O Hail Thee! Tampon!
Side Two of Three
"Hey, Lalat, come here."
"What?"
"Come, see this."
"What you got there?"
"Guess what?"
"What?"
"Tampon...", and with that, he moved his nose closer to the said object. Upon seeing my eyebrows lifted high and my jaws dropping low, Zaidi's face became brighter and his grin more evil and his eyes wider. It was clear that he was just as exhilarated as I was, although maybe he was a tad more enthusiastic about it, with his trembling fingers holding carefully the wings of the pad like it was a fragile timebomb, and as soon as he had whipped enough of the thing's glue-like scent into his nostrils, he waved it vigourously in front of my bewildered eyes, as if enticing me to try and touch it. Such a rare commodity to be found here in the boys' hostel, and here it was dangling like a forbidden fruit in front of me, and in such a pristine mint condition, oh how I regret pampering my moral conscience. However, much to Zaidi's dismay, that day I showed honorable restraint instead.
"Where did you get the damn thing?"
"Last night we went in again."
"Again? That's two times in a single month!"
"Yeah, and look at the catch this time. Nice, huh?"
Again, he held it up and in front of my eyes, the way the midmorning sunlight reflected upon its oval silhoutte shadow onto my forehead, such air of mystique, such majesty. That was not the first time that Zaidi had had me helpless under this spell of his, this submission of animal instinct, this withcraft of the male subconscious. Last time, he had me with a bra taken from the prefects' corridor hanger. He claimed that it was the personal property of a certain Form 3 junior prefect that he had laid his sleazy eyes on for a few weeks now. "This girl is an early bloomer, a puberty success story, big, big tits", he said of the girl to all of us his dormmates the day he first met her. Then, the next week, he dangled the girl's bra, his proof of conquest, and he had us all in awe. Now that he knew more of the girls' hostel interior details, he came back to enslave us once again.
"Is this whats-her-name's also?"
"No, not hers."
"Then who?"
"I don't know. Who do you know lives at the second room on 3rd floor?"
"No idea."
"Hm... I actually snatched this from an unlocked locker."
"Whose?"
"I don't know, I was in a hurry, the box had a noisy plastic wrapper."
"Who was your door security?"
"Niko. We went in with a 3-man crew."
"Just three?"
"It was too risky - full moon last night."
"And the corridor lights?"
"Jebir handled them."
"Why the tampons?"
"Why not? I've already got bras, panties..."

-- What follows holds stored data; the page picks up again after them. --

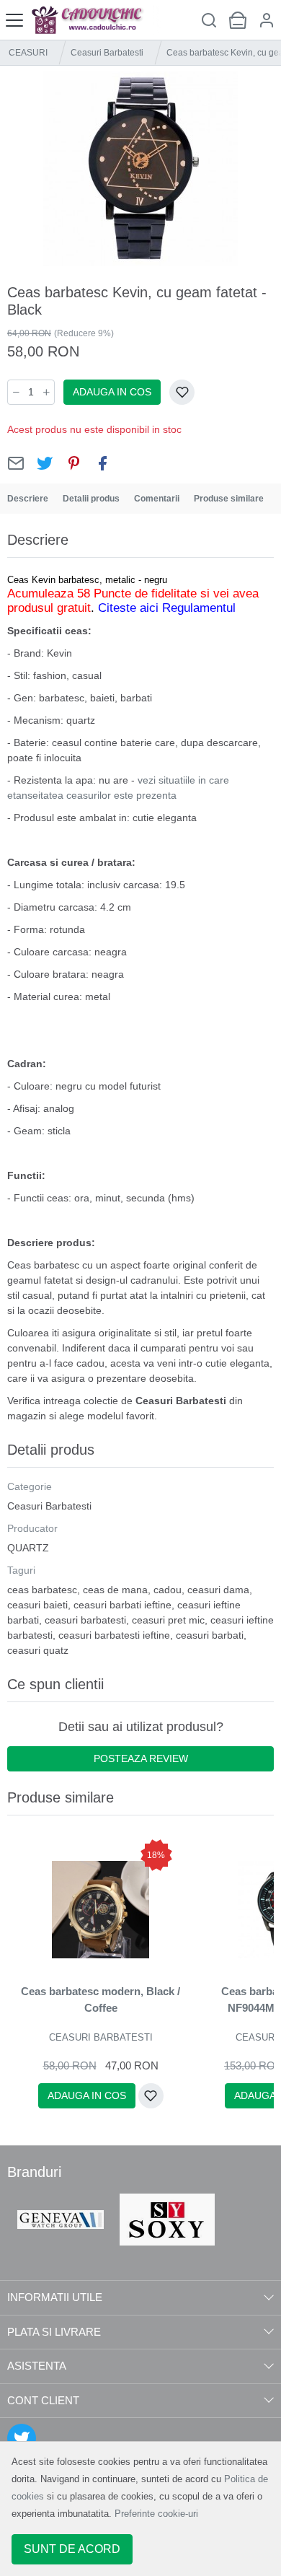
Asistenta (36, 2366)
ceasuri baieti (37, 1605)
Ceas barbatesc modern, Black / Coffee (100, 1999)
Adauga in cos (112, 392)
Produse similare (229, 499)
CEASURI (28, 53)
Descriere (27, 499)
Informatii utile (54, 2297)
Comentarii (156, 499)
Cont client (43, 2400)
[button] (266, 20)
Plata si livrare (54, 2332)
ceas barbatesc (42, 1589)
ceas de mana (115, 1589)
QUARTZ (28, 1548)
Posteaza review (141, 1758)
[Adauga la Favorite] (182, 392)
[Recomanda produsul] (15, 463)
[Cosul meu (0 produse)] (237, 20)
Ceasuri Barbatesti (107, 53)
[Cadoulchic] (95, 20)
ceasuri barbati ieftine (122, 1605)
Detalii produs (91, 499)
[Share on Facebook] (102, 463)
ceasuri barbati (210, 1635)
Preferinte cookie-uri (156, 2513)
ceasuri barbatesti (85, 1620)
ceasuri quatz (37, 1650)
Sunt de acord (72, 2549)
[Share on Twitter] (44, 463)
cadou (167, 1589)
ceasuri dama (218, 1589)
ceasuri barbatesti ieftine (114, 1635)
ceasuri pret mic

He may be street-smart and born a tough-talking, rough-living son of a bitch, but Zaidi was no genius; bras and panties were not sold in the school co-op store, but tampons were. And coming back from a girls' hostel break-in with a handful of unused and fresh-smelling tampons was a perfect example of a total waste of time and energy by a ragtag gang of goddamn idiots. Bragging aloud about it was then merely the sweet icing for his big fat cake of stupidity. Realizing this fact, I suddenly felt the desperate urge to pick myself up from my knees and wipe off the drool from the edges of my lips and slap myself on the forehead. Argh! and to think that he had me like a hungry dog for a bone with the tampon just now.
"You fucking fools, I pity you, Zaidi."
"What the hell for?"
"The fucking tampon, that's why."
"What?"
"You can buy them at the co-op, for fuck's sake."
"What?!"
"You can buy tampons from the co-op, you ass."
"You can?"
"No, I can't, but I see that you could sure use one."
"Oh fuck! You sure they have tampons at the co-op?"
"Yes, they do."
"But I've been to the co-op, and I don't remember seeing them."
"They are shelved under the window counter."
"Really?"
"Yeah, so that the boys wouldn't see them."
"And how in the hell do you know all this?"
"I helped Meor during their inventory audit."
"But you aren't a co-op member..."
"No, I'm not, but I take Principle Account and I am a senior prefect."
"Oh.... oh shit."
There are three keys to a successful girls' hostel break-in: first, being the most important, is the safe return; second, the valuable experience of the act, which includes the high adrenaline, the discovery of the hostel interiors, the sleeping girls that you see and -not exactly a necessity- fondle; and lastly, third, the souvenir. Some might argue strongly that such a concept of a "successful" girls' hostel break-in and the 3-key method to gauge that said success are nothing more than an entirely ridiculous, if not sinful and immoral, act of childish male bravado, but in the quasi-homoerotic world where boys shower naked together and share each other's soap and underwear called hostel life, such a fucked up barometer for succes is the only thing that separates the sheep from the shepperd, the pencildicks from the pornstars, and the boys from the men.
And with that, the tampon was nothing more than a wipecloth for vaginal gunk.